If an author dies the right to manage her copyrights passes to her heirs. If
you are incredibly lucky the author took the trouble to explicitly name a
"literary executor" in a will, and that executor will be a single person who
has been informed of the author's wishes and is happy to play ball. Most of
the time we are not so lucky. The copyrights of many famous authors are firmly
in the hands of their worst enemies. The rights to other works are distributed
among a score of descendants and will probably never be sorted out.

This is why copyrights need to expire in a reasonable time. Unfortunately,
they no longer do.

------
patio11
All things written which include non-trivial expressive content are copyright
of their original writers, absent some other factors not present here. You
have a legal right to quote judiciously for the purpose of commentary. Many
individuals on the Internet consider it good netiquette to provide a link to
the source of quotes, both for attribution and to allow your readers to
examine the quote in context.

The general practice of news media outlets when citing HN threads (this
happens!) is "A user named $USERNAME commented on [Hacker News|an Internet
forum|an Internet forum for hackers] that ..." I have yet to see one provide a
link.

------
sveme
Thanks for your answers.

I guess I'll proceed like this from now on:

(1) if I use only a small snippet of a comment, I'll reference both the
comment and the author

(2) if I use (nearly) the entire comment, I'll try to contact the author and
present him the text and how its comment is used. The only issue in this case
is that critical commentary might not be accepted.

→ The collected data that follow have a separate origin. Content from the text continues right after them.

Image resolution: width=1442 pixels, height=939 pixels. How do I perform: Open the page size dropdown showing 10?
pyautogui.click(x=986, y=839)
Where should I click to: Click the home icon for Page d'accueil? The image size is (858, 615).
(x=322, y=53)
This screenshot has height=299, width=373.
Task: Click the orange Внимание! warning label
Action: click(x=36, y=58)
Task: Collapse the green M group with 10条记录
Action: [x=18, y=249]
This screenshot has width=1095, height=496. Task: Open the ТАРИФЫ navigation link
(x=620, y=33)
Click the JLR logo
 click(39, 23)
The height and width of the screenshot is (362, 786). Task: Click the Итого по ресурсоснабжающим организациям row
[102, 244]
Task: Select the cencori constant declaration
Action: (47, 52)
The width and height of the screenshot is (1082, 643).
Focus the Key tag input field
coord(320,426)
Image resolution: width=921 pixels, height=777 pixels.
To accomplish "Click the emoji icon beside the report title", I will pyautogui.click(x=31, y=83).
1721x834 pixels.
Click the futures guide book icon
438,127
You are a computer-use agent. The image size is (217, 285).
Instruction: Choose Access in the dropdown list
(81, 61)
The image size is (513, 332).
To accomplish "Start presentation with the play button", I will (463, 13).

One additional argument for contacting/informing the original author is that
it is simply nice and encouraging to see one's contributions making waves,
something that will be much harder to hear about if the comment is only linked
to.

------
lutusp
> Should I ask for permission?

That depends. If you use the entire comment or a substantial percentage of it,
and if the use isn't accompanied by your own comments as part of an analysis
or critical essay, then yes -- because that's not "fair use".

[http://en.wikipedia.org/wiki/Fair_use](http://en.wikipedia.org/wiki/Fair_use)

> Is there a general copyright (CC or something like that) guideline for HN
> comments?

The general copyright rules apply, nothing special for HN.